WITH op as (SELECT DISTINCT OrderId, ProductId FROM OrderLine)
SELECT op1.OrderId,
       op1.ProductId AS product_ID_1,
       op2.ProductId AS product_ID_2
   FROM op op1
   JOIN op op2
   ON op1.OrderId = op2.OrderId AND op1.ProductId < op2.ProductId 
LIMIT 5;
OrderId product_ID_1 product_ID_2
1006414 10834 10842
1009110 11048 11196
1010190 11048 11196
1008577 10842 11197
1008588 10837 10842

2.3 Step 3

Count the frequency of the appearance of each pair of products.


SELECT product_ID_1,
       product_ID_2,
       COUNT(*) AS numorders
FROM
  ( 

    WITH op as (SELECT DISTINCT OrderId, ProductId FROM OrderLine)

    SELECT op1.OrderId,
       op1.ProductId AS product_ID_1,
       op2.ProductId AS product_ID_2
    FROM op op1 
    JOIN op op2
    ON op1.OrderId = op2.OrderId AND op1.ProductId < op2.ProductId 
    ORDER BY orderid 

   ) combinations

GROUP BY product_ID_1,
         product_ID_2

LIMIT 5;
product_ID_1 product_ID_2 numorders
10834 10842 63
11048 11196 1824
10842 11197 15
10837 10842 18
10837 10930 16

2.4 Variation: Restrict Order Size

Sometimes, unusually small or large orders should be excluded from the analysis. Here, the order size is restricted to 2-10 products.

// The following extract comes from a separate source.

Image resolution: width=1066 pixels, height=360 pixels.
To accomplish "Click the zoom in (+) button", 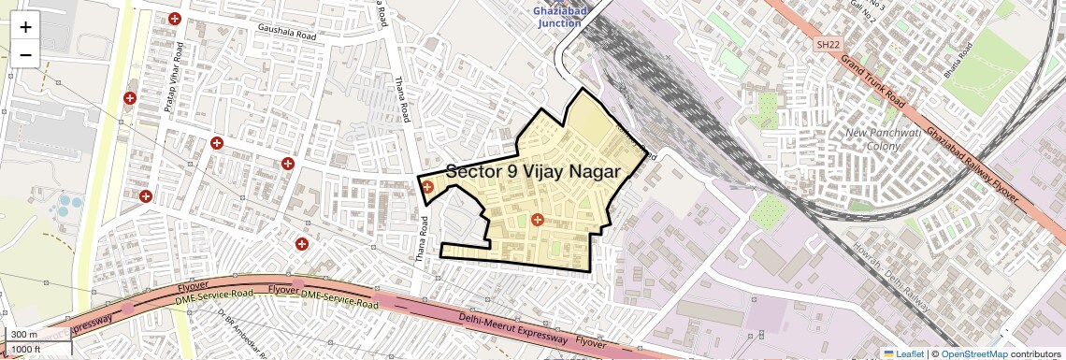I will [25, 26].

WITH op AS (SELECT DISTINCT orderid, productid
            FROM orderline)
SELECT product_id_1,
       product_id_2,
       COUNT(*) AS numorders
FROM (SELECT op1.orderid,
             op1.productid AS product_id_1,
             op2.productid AS product_id_2
      FROM
        (SELECT orderid
         FROM orderline
         GROUP BY orderid
         HAVING COUNT(DISTINCT orderlineid) BETWEEN 2 AND 10) filter
      JOIN op op1
          ON filter.orderid = op1.orderid
      JOIN op op2
          ON op1.orderid = op2.orderid AND op1.productid < op2.productid) combinations
GROUP BY product_id_1,
         product_id_2
ORDER BY numorders DESC

LIMIT 5;
product_id_1 product_id_2 numorders
12820 13190 2580
12819 12820 1839
11048 11196 1822
10956 12139 1481
12139 12820 1239

3. Examples of Item Sets

This is the same table as in section 2.3, joined with the product table to obtain product group name information for each product.

SELECT product_id_1,
       product_id_2,
       productgroup_1,
       productgroup_2,
       numorders
FROM (SELECT product_id_1,
             product_id_2,
             COUNT(*) AS numorders
      FROM (SELECT op1.orderid,
                   op1.productid AS product_id_1,
                   op2.productid AS product_id_2
            FROM  
              (SELECT orderid
               FROM orderline
               GROUP BY orderid
               HAVING COUNT(DISTINCT orderlineid) BETWEEN 2 AND 10) filter               
                JOIN  
                (SELECT DISTINCT orderid,
                                 productid
                 FROM orderline) op1
                     ON filter.orderid = op1.orderid
                JOIN
              (SELECT DISTINCT orderid,
                               productid
               FROM orderline) op2
              ON op1.orderid = op2.orderid
                AND op1.productid < op2.productid) combinations
      GROUP BY product_id_1,
               product_id_2) aaa
       JOIN
     (SELECT productid,
             productgroupname AS productgroup_1
      FROM product) bbb
     ON aaa.product_id_1 = bbb.productid
       JOIN
     (SELECT productid,
             productgroupname AS productgroup_2
      FROM product) ccc
     ON aaa.product_id_2 = ccc.productid
ORDER BY numorders DESC
LIMIT 5;
product_id_1 product_id_2 productgroup_1 productgroup_2 numorders
12820 13190 FREEBIE FREEBIE 2580
12819 12820 FREEBIE FREEBIE 1839
11048 11196 ARTWORK BOOK 1822
10956 12139 FREEBIE OCCASION 1481
12139 12820 OCCASION FREEBIE 1239

Note: The identified product bundles commonly reflect products that are marketing together, rather than chosen by the customers themselves.